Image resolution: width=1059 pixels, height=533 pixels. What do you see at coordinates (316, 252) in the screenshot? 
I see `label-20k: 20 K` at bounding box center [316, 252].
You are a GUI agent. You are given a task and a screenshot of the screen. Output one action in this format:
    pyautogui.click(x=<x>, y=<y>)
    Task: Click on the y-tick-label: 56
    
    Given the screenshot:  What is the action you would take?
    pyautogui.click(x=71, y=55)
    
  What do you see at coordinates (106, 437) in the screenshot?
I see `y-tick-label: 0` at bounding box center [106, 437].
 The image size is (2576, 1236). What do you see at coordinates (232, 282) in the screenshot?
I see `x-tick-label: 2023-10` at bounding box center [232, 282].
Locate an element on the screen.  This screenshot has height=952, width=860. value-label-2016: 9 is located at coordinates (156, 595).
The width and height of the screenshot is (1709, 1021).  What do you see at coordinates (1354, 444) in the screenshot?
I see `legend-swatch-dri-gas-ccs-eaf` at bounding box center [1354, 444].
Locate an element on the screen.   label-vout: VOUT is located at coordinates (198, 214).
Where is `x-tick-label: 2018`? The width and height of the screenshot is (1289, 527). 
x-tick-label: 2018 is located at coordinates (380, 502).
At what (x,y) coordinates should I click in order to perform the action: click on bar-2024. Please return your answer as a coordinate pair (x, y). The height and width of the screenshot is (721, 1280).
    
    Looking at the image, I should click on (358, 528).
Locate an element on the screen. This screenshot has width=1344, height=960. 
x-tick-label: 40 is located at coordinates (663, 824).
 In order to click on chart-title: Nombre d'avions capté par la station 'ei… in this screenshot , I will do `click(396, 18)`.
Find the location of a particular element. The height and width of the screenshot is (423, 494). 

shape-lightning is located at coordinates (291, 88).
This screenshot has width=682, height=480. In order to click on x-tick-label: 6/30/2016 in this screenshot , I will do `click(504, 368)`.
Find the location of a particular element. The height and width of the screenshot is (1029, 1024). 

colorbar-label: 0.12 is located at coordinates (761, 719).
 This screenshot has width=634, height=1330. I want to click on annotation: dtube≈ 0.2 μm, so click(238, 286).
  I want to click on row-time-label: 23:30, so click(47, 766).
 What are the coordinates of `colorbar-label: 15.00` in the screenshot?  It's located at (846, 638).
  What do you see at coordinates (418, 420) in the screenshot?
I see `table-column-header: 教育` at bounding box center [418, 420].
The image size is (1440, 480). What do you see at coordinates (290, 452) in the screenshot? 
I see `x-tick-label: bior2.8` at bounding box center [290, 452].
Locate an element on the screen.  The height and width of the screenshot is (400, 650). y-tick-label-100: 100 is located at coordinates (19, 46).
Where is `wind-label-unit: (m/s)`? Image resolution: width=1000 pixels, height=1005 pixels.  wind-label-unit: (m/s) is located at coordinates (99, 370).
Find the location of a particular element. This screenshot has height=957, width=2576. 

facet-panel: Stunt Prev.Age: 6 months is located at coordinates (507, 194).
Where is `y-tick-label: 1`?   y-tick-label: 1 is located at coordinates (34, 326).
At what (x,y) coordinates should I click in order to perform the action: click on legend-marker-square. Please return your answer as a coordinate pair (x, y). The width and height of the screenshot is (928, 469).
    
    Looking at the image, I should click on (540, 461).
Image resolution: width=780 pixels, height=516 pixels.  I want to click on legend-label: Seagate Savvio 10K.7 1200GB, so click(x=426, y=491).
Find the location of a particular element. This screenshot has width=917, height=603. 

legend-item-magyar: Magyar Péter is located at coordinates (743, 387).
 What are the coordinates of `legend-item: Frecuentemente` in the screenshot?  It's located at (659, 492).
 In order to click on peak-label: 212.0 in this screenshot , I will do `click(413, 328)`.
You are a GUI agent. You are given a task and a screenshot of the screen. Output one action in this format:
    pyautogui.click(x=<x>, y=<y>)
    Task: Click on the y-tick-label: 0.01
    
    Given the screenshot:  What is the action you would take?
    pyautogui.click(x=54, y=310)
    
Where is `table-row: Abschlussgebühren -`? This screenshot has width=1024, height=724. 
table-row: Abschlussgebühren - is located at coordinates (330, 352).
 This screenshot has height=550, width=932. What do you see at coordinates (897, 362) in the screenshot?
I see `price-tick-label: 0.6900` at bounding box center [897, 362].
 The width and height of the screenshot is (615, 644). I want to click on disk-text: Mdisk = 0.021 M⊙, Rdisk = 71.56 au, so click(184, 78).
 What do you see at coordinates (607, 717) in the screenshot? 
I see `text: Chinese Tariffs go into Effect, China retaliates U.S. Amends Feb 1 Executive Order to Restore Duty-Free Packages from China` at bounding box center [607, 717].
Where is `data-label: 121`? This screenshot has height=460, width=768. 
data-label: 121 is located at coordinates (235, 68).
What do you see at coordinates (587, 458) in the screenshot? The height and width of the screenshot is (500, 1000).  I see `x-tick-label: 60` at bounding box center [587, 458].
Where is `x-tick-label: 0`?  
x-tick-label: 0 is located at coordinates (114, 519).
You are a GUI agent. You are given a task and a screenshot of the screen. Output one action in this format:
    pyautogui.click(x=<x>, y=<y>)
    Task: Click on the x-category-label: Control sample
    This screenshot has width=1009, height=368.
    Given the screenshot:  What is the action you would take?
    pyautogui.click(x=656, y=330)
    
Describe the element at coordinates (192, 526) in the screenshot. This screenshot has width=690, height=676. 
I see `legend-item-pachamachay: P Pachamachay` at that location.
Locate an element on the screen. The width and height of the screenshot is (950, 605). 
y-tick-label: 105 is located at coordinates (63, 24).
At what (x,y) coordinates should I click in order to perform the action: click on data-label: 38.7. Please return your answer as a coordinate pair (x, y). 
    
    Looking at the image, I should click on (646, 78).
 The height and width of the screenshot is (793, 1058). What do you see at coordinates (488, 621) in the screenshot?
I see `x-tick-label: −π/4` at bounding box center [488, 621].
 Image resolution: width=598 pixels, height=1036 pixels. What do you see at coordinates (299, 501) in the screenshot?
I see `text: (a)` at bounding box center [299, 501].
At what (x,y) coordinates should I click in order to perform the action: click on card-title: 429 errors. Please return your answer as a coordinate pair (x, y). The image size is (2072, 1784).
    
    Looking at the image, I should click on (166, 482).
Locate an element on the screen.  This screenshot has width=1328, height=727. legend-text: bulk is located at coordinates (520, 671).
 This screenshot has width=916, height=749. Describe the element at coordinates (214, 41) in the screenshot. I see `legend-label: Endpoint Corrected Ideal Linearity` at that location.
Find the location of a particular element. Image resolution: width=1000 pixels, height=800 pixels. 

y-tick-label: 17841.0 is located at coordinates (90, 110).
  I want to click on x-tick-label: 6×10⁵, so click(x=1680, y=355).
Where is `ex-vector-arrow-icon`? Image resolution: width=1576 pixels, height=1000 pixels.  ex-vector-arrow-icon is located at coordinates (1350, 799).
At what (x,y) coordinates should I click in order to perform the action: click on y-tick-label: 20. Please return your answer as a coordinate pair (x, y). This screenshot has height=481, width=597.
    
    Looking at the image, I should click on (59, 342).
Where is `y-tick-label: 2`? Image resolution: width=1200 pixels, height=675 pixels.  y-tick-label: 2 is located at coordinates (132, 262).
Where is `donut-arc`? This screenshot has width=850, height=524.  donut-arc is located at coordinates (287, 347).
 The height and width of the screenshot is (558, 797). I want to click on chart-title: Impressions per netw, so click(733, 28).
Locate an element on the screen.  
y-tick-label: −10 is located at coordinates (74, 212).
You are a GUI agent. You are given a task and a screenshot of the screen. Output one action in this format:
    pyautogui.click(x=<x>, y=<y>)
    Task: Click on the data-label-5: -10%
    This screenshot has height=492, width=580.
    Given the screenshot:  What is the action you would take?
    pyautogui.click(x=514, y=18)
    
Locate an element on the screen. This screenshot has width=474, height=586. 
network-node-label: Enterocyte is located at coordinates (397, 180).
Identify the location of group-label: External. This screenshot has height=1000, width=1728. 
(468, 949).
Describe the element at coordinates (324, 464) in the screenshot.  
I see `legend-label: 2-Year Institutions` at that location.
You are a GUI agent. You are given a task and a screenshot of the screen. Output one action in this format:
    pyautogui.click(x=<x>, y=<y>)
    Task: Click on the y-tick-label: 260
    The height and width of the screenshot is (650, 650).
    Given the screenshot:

+ + + +

**TASK REQUIREMENTS:** Render the listing as a numbered list, starting with the line that contains "Image resolution: width=780" and going on through the line that contains "legend-item-magyar: Magyar Péter", with blank lines left out.

**RESPONSE:**
1. Image resolution: width=780 pixels, height=516 pixels.  I want to click on legend-label: Seagate Savvio 10K.7 1200GB, so click(x=426, y=491).
2. Find the location of a particular element. This screenshot has width=917, height=603. 
3. legend-item-magyar: Magyar Péter is located at coordinates (743, 387).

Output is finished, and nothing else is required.